In this case, the opposition party of former prime minister Yulia Tymoshenko, the center-right ‘All Ukrainian Union — Fatherland’ party (Всеукраїнське об’єднання “Батьківщина, Batkivshchyna) wound up competing, to some degree, with the new reformist Ukrainian Democratic Alliance for Reform (Український демократичний альянс за реформи), formed by heavyweight boxing champion Vitaliy Klychko.

 On the proportional representation vote, Yanukovych’s Party of Regions won 73 seats, versus 61 for Batkivshchyna/Fatherland and 34 for UDAR.

In the constituencies, however, Yanukovych’s party won 114 to just 42 for Batkivshchyna/Fatherland and a mere six for UDAR.

The result will be a parliamentary majority that gives Yanukovych and his prime minister Mykola Azarov slightly greater control over government.

The somewhat fragmented results also show, however, an electorate that is none too pleased with Yanukovych’s increasingly authoritarian rule, his grip over Ukraine’s economy, the graft benefitting his friends and family, and the ongoing economic malaise, unemployment and stalled economic reform.  Despite his apparent gains last Sunday, it’s not clear that Ukrainians — especially members of Ukraine’s increasingly fragile business elite — will remain pliant in the face of policies that pull the country further from the goal of eventual integration into the European Union.

Indeed, the victory comes in an election that was far from free and fair — the Organization for Security and Co-operation in Europe has a detailed report on the unfair advantages that Yanukovych brought to the election.

Tymoshenko, who served as prime minister in 2005 and then again from 2007 to 2010 under former reformist president (and ‘Orange Revolution’ leader) Viktor Yushchenko, narrowly lost the 2010 presidential election to Yanukovych.  Since then, she has been imprisoned on politically-motivated charges stemming from her negotiation of an energy deal with Russia following a 2009 crisis when Russia stopped the flow of natural gas to Ukraine and to the rest of Europe.  It’s puzzling, however, that the relatively more Russian-friendly Yanukovych would pursue those charges against the relatively more Europe-oriented Tymoshenko, and he certainly hasn’t bothered Moscow with a request to renegotiate the agreement.  Indeed, Moscow will be happy to see gains for the pro-Russian party, following a month of elections in former Soviet republics generally seen as wins for Russia’s attempt to restore its influence in what it calls the ‘near-abroad.’

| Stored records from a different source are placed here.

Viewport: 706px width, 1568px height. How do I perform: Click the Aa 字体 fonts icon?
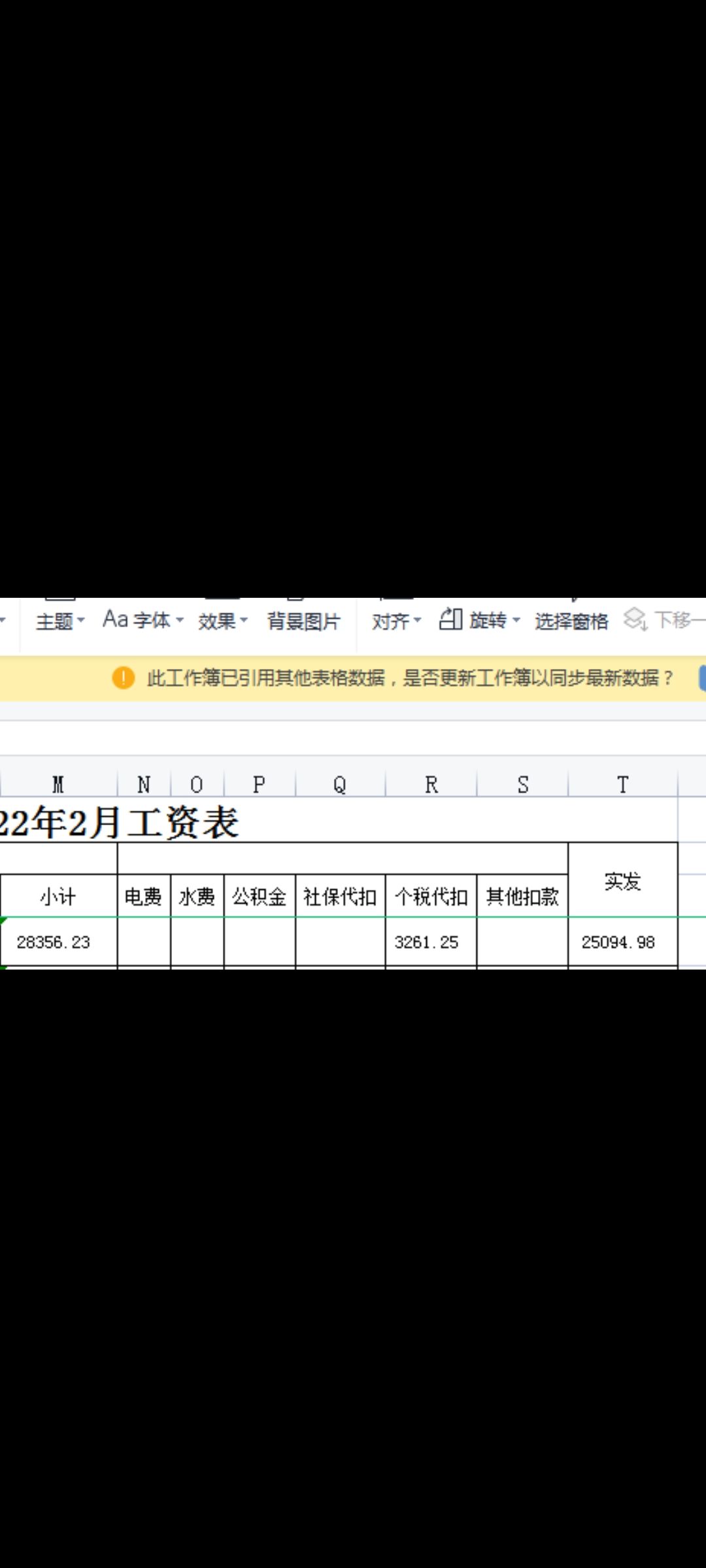click(x=115, y=619)
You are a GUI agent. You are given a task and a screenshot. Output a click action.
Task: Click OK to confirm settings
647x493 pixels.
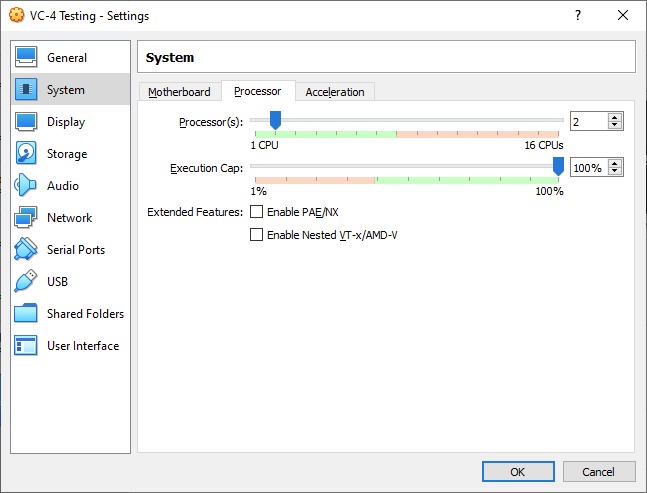(517, 471)
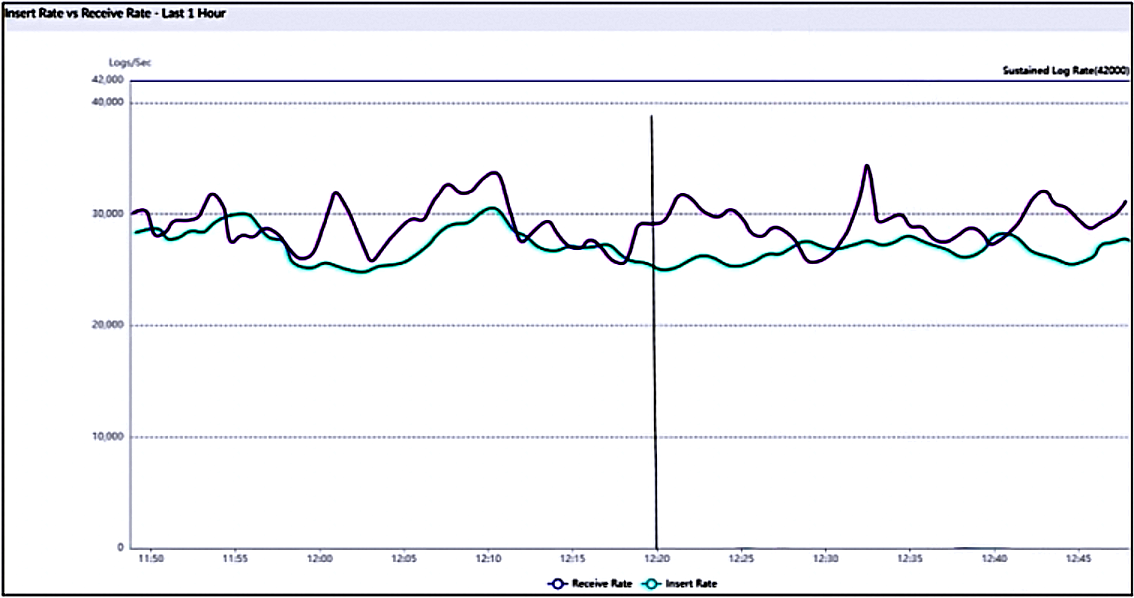Click the 10,000 y-axis value label
Viewport: 1134px width, 598px height.
click(106, 437)

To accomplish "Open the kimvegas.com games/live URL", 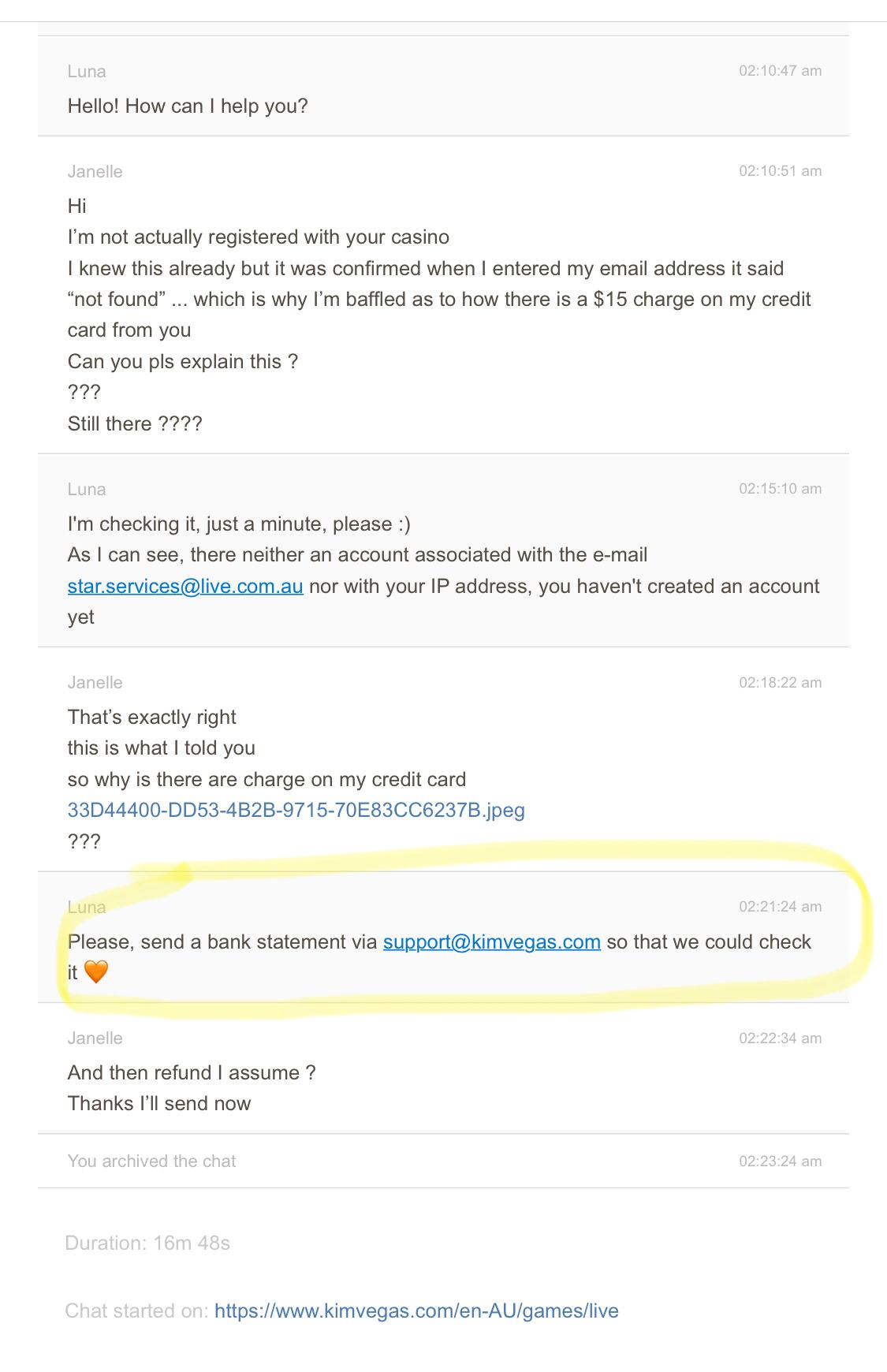I will [x=416, y=1311].
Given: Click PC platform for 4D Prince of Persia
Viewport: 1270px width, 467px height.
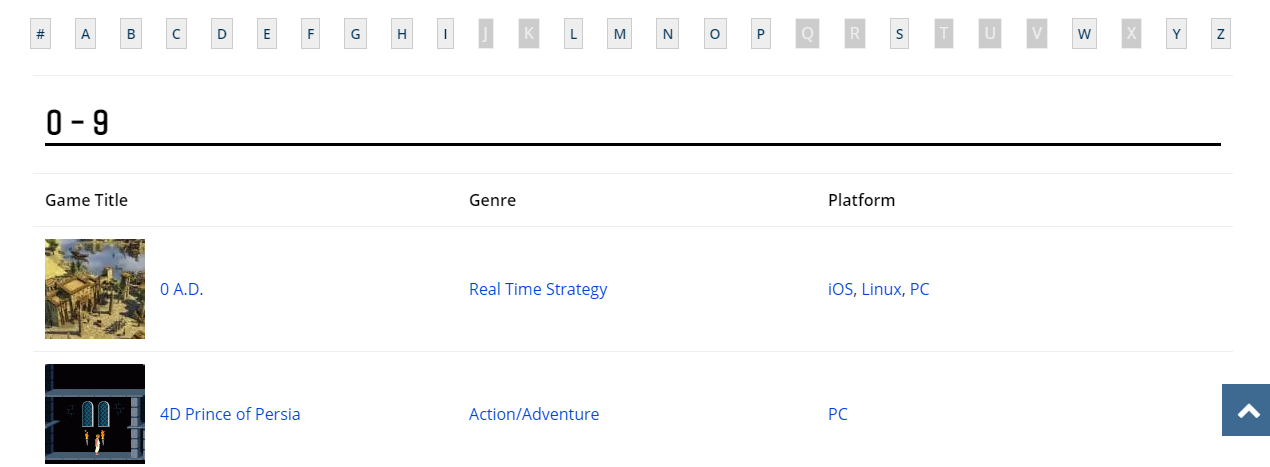Looking at the screenshot, I should coord(838,414).
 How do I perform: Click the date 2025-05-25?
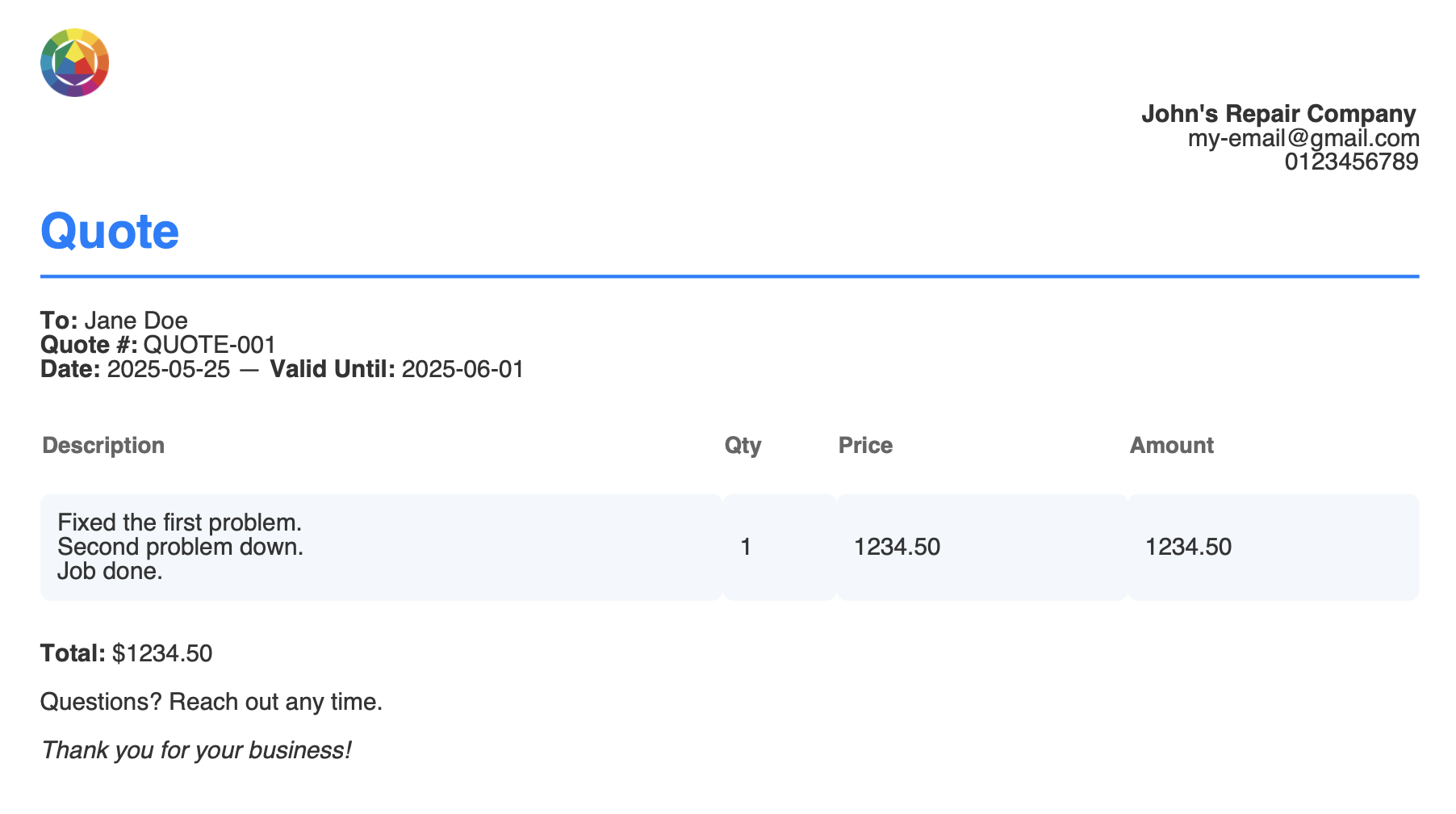(169, 369)
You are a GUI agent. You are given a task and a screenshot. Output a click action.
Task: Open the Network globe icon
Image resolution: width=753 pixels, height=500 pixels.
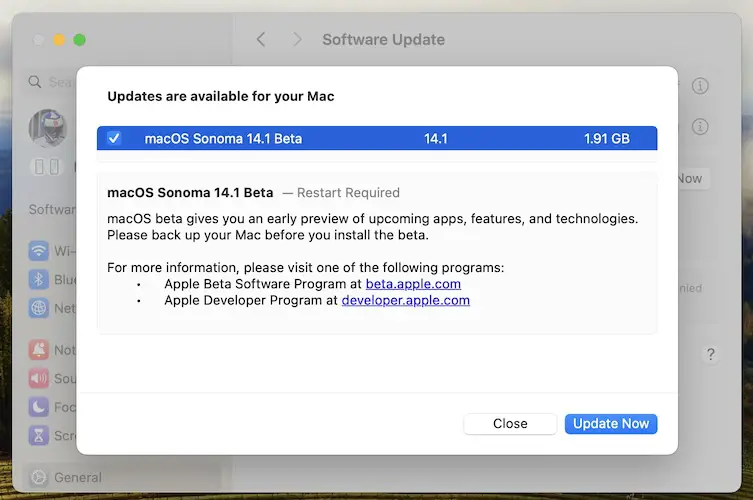point(39,308)
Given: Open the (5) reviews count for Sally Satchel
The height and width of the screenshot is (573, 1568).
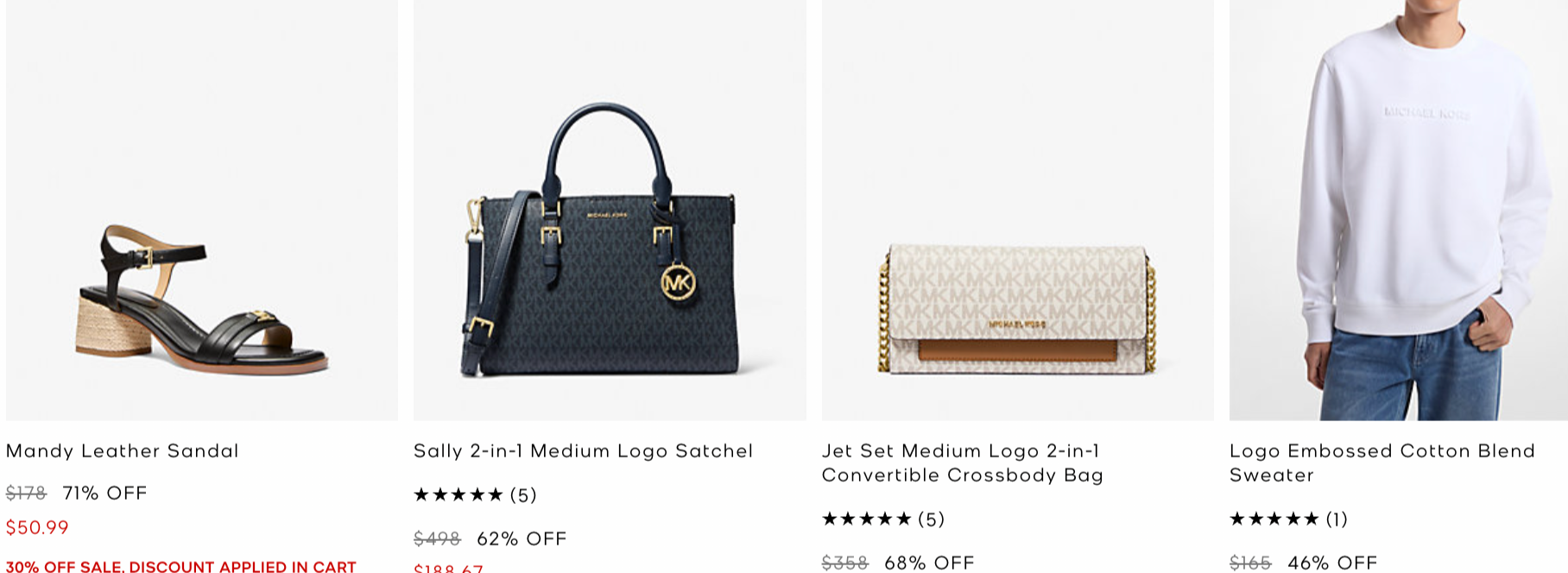Looking at the screenshot, I should pyautogui.click(x=523, y=494).

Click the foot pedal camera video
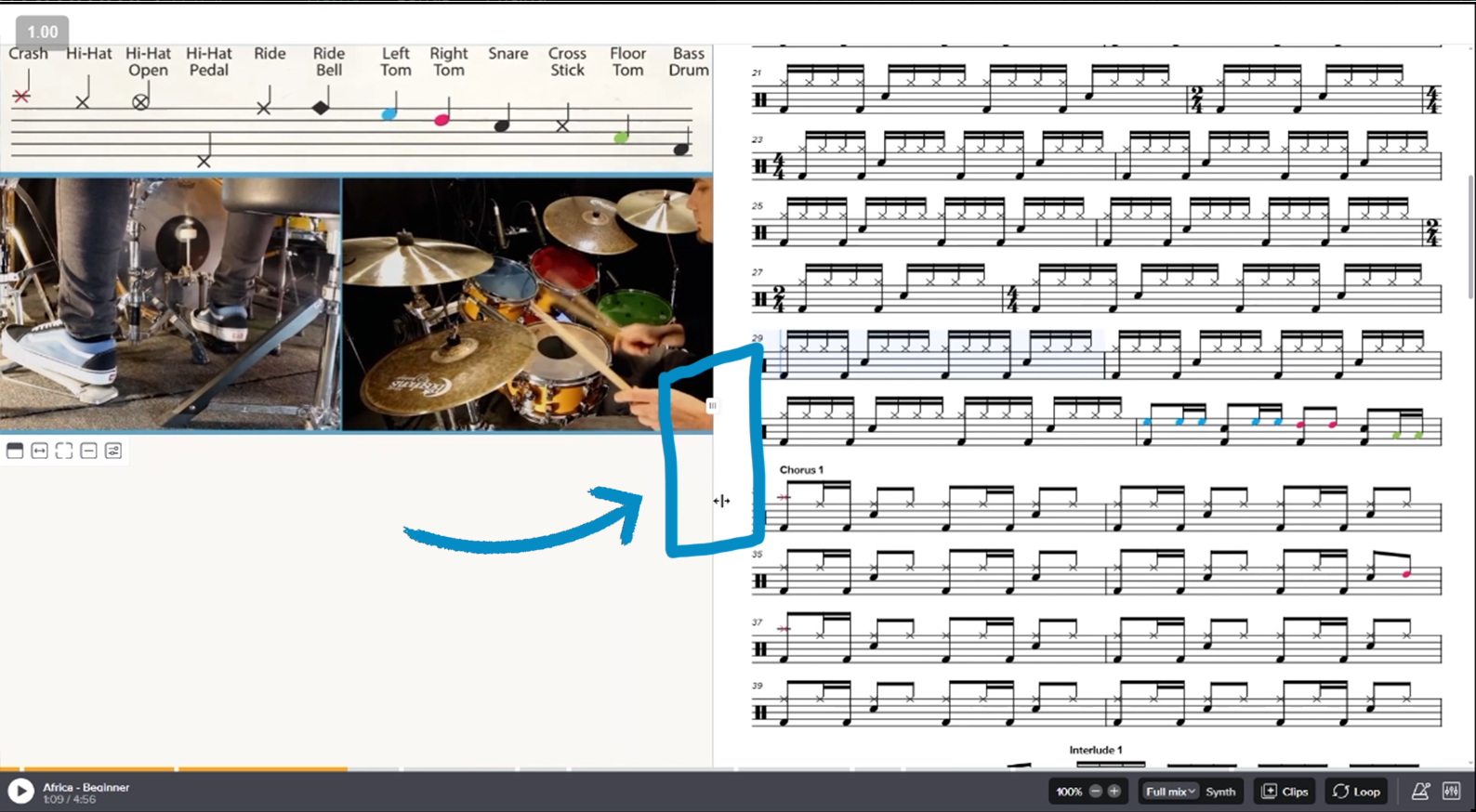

Nonetheless, Tymoshenko’s support held up despite her imprisonment, with her party winning 25.47% of the vote.  That’s in no small part due to the capable leadership of Arseniy Yatsenyuk, who served as minister of the economy from 2005 to 2006, foreign minister in 2007 and chairman of the Verkhovna Rada from 2007 to 2008.  Although the party will have lost 53 seats since the last parliamentary election in 2007, they will retain the strongest opposition group in Ukraine’s parliament — by far.  It’s a tactical and political victory for Yatsenyuk, of course, who could well be the opposition presidential candidate in 2014, but it’s also a moral victory for Tymoshenko, whose imprisonment now remains the primary symbol of Ukraine’s legal, democratic and economic backslide under Yanukovych.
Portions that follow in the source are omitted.